Health secretary confirms autumn timeline for Covid booster jab campaign
Detail of covid-19 vaccine vials and syringe; novel coronavirus treatment and prevention research concept

Covid vaccinations will continue with a booster jab campaign in autumn to tackle variants once the first and second jabs have been completed, health secretary Matt Hancock has said.

Speaking this afternoon in the House of Commons, Mr Hancock told MPs he wanted to be ‘absolutely clear that a booster shot programme will happen this autumn’.

Previously, the Government had said it was planning a Covid jab booster campaign which was ‘likely’ to run in autumn/winter, while the BMA has indicated Covid booster vaccinations could become core contractual work for GPs.

Mr Hancock said the booster campaign would be ‘rolled out in a similar way to the first two Covid jabs’ although there would be ‘some differences’ – especially if research concludes it can be co-administered with the flu jab, which would be ‘logistically easier’.

He said this comes as the UK has detected 103 cases of the new variant first detected in India, and following analysis of data on whether it transmits more easily or is a threat to vaccines, has made the decision to add India to the red list of countries.

Some 557 cases of the variant of concern first detected in South Africa have also been identified, the health secretary added.

Mr Hancock said: ‘We must also turn our attention to what comes next. The biggest risk to our progress here in the UK is a new variant, that the vaccines don’t work as well against. We know from our response to other viruses like flu that we need updated vaccines to tackle mutated viruses.

‘So I can tell the house that as we complete the first programme of first and second jabs, we are ramping up plans for a booster shot, to make sure our vaccines stay ahead of the virus.

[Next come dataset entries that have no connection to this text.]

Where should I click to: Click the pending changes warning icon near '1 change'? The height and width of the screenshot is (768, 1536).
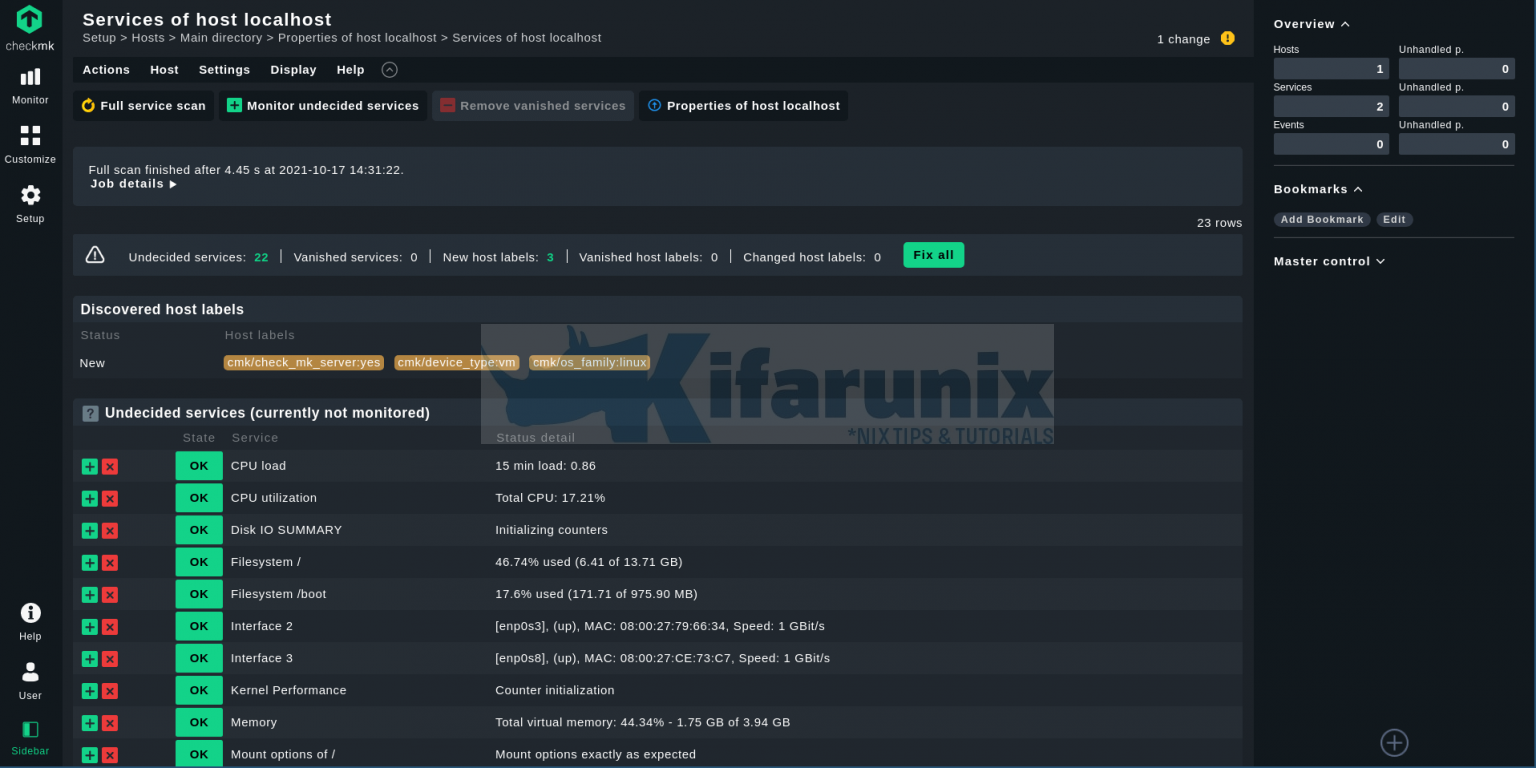pyautogui.click(x=1228, y=38)
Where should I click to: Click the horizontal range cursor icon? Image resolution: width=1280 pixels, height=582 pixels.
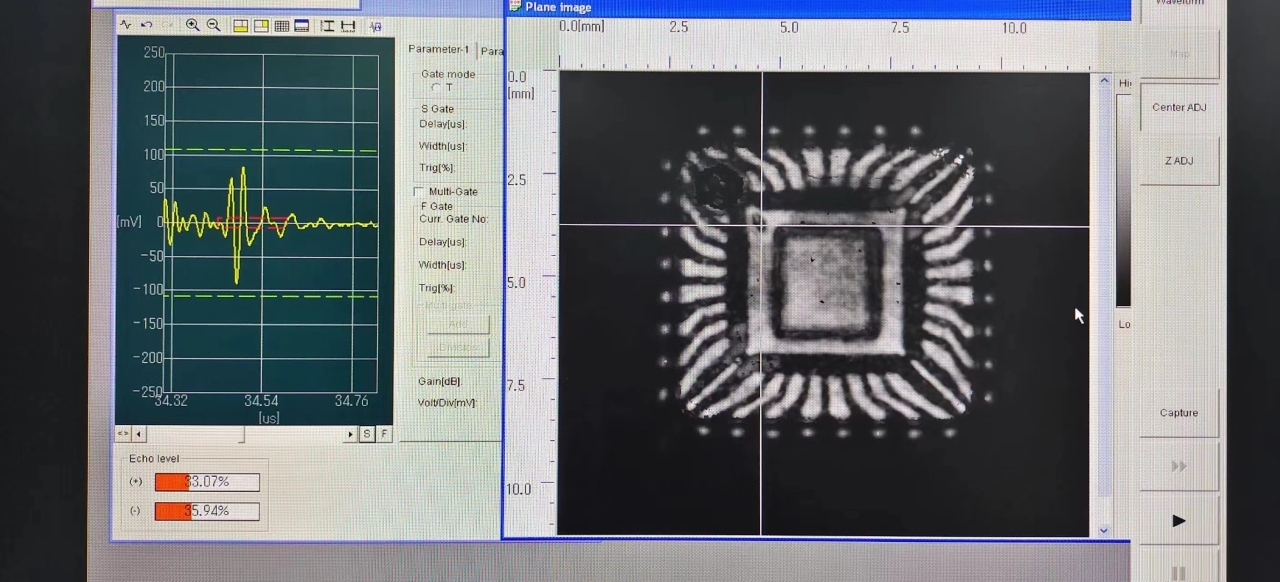pyautogui.click(x=347, y=26)
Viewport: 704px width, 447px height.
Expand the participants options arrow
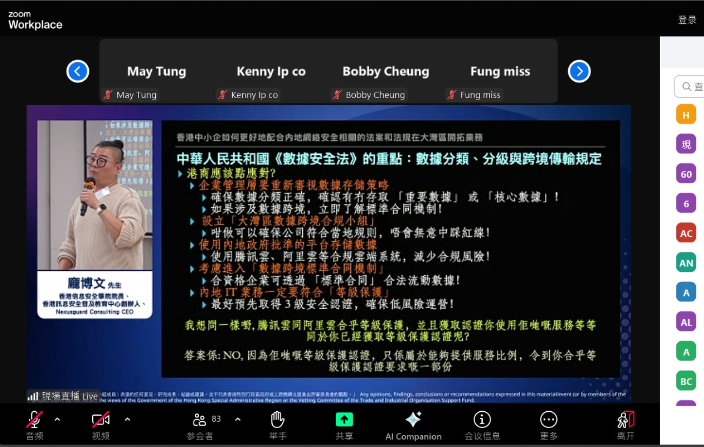(238, 420)
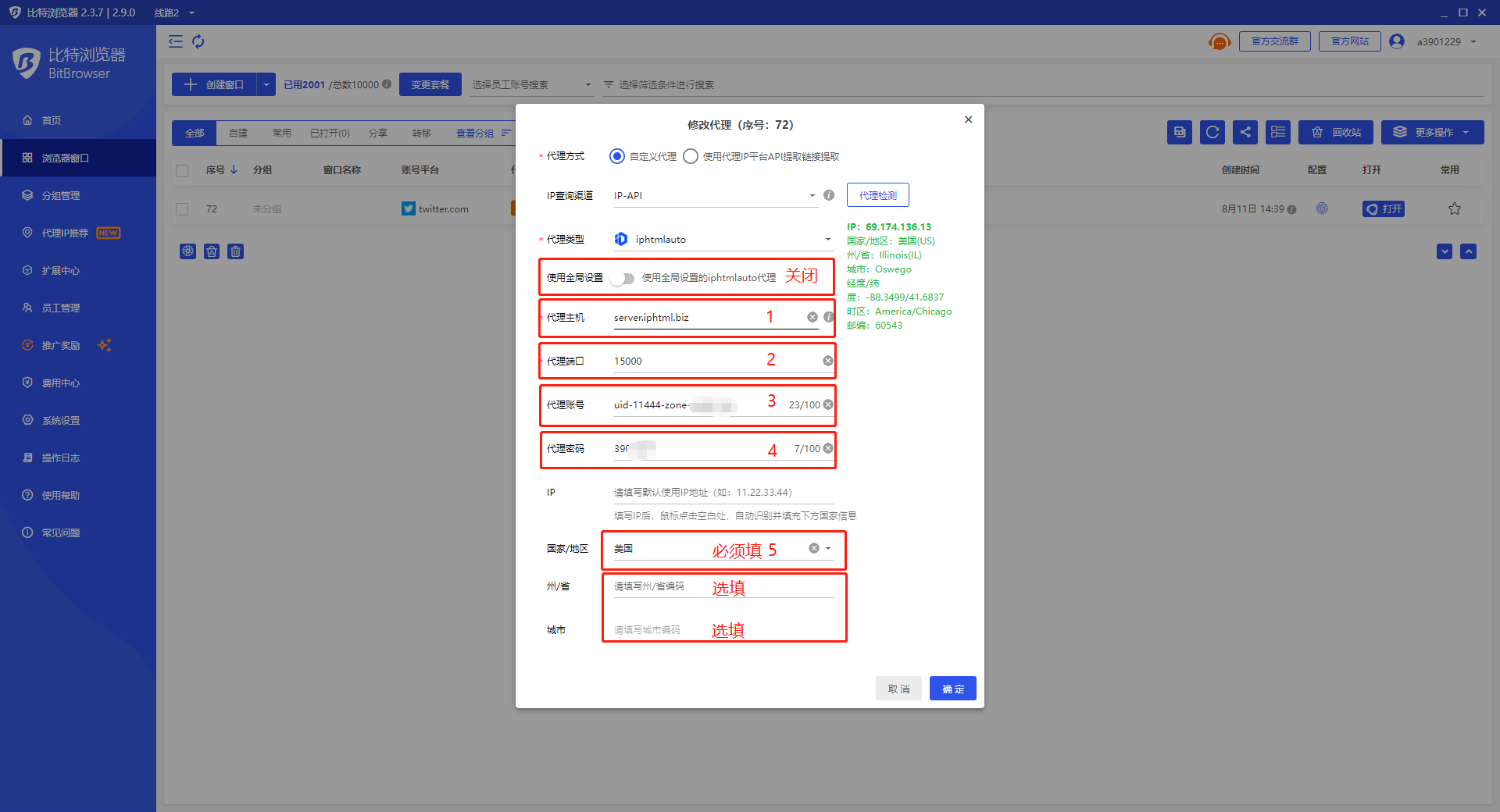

We have already procured enough vaccine doses to begin the booster shots later this year.’

Later, responding to a question on whether the rollout would be on a ‘similar basis’ to the initial vaccination programme, Mr Hancock said: ‘The booster shot programme will be rolled out in a similar way to the first two jabs. There will of course be some differences, not least because of the interaction of an autumn Covid vaccination programme with the autumn/winter flu vaccination programme.

‘We still need the final clinical results as to their interaction – whether you can have them both at the same time – which would obviously be logistically easier, but these matters need to be resolved.’

And he added: ‘The reason for the announcement today is that we want to be absolutely clear that a booster shot programme will happen this autumn, later in this year, and we are determined to make it as efficacious as possible. Because ultimately, dealing with these new variants will require booster shots, especially for the most vulnerable.’